**Task:** Output each record below exactly as it stands, leaving out the pictures.

**Supplied records:**
###

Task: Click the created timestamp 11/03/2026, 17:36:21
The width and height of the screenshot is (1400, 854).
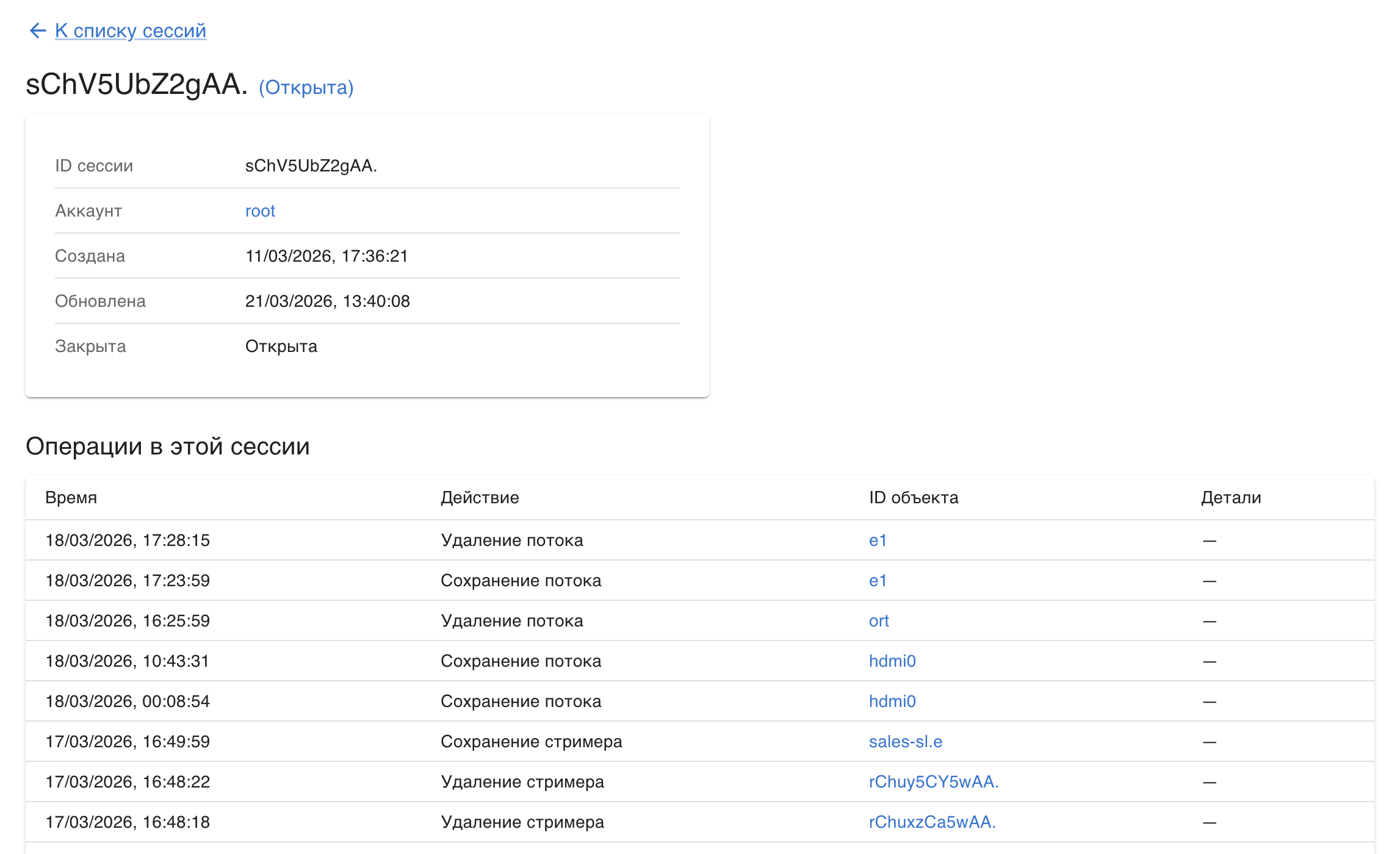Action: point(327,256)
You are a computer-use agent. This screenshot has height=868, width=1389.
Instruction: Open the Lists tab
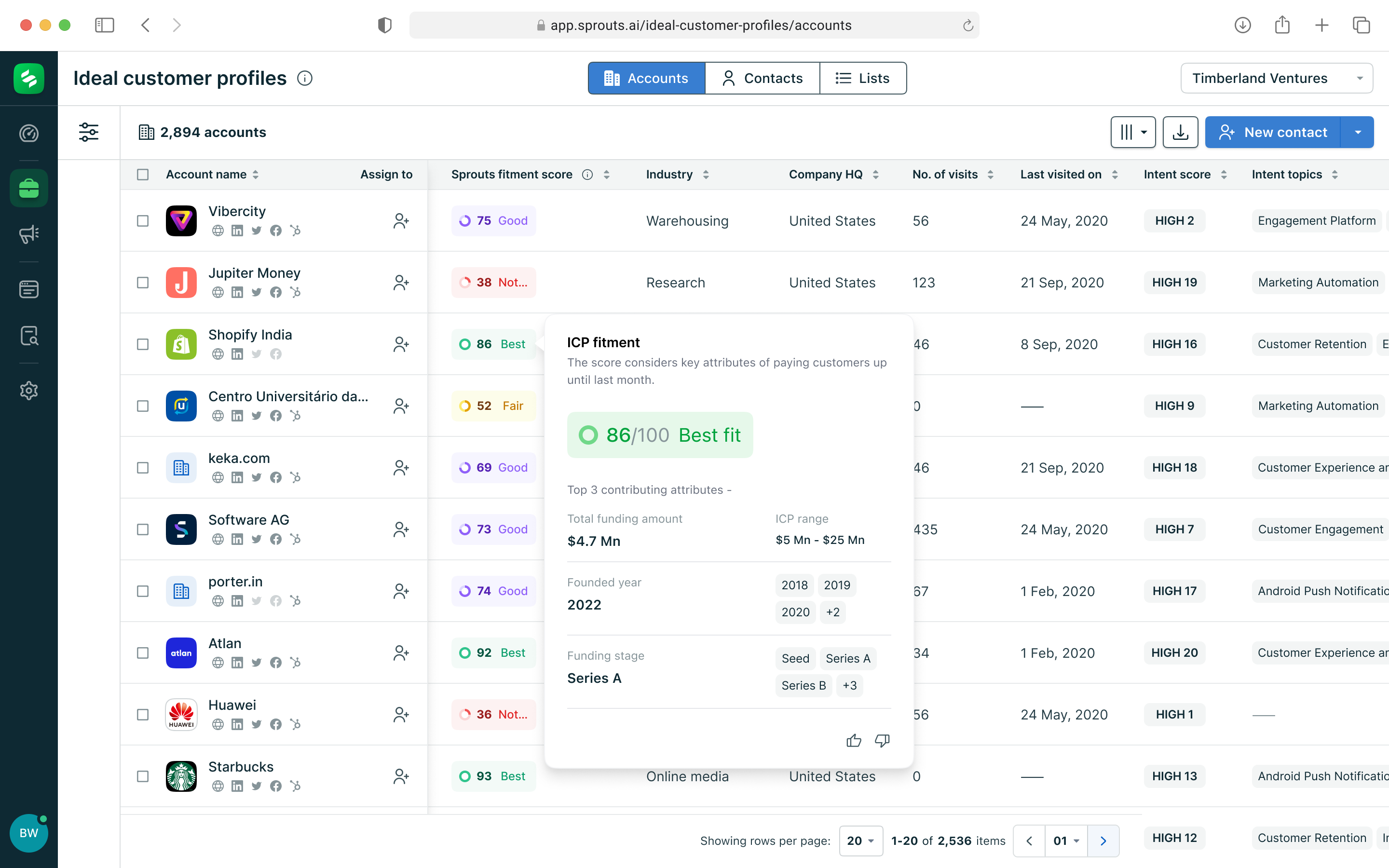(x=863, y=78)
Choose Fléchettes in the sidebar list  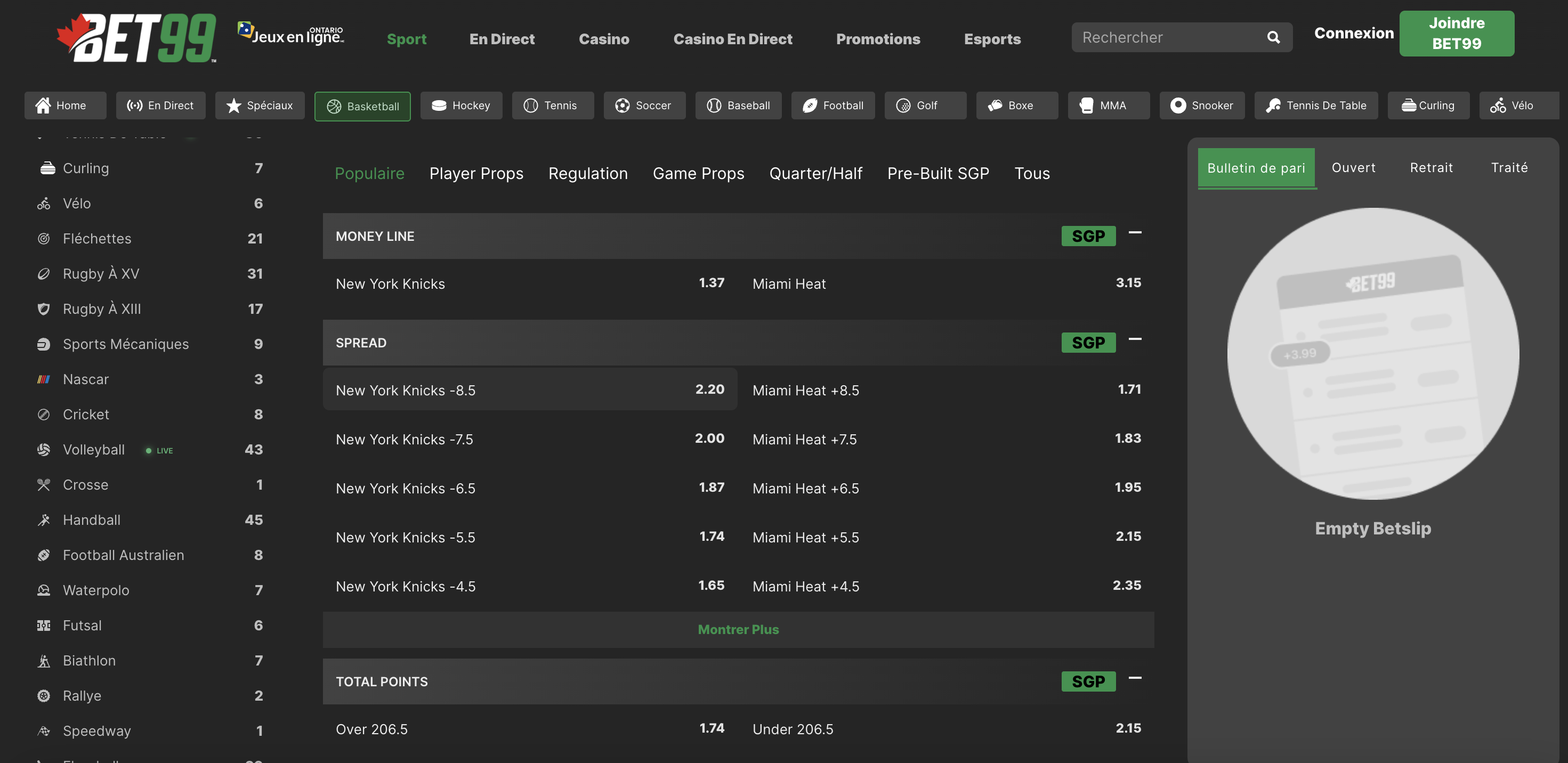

###

**Reply:**
Task: Click the created timestamp 11/03/2026, 17:36:21
The width and height of the screenshot is (1400, 854).
Action: point(327,256)
You are a computer-use agent. This screenshot has height=868, width=1389.
Instruction: Open the Lists tab
(x=863, y=78)
Choose Fléchettes in the sidebar list  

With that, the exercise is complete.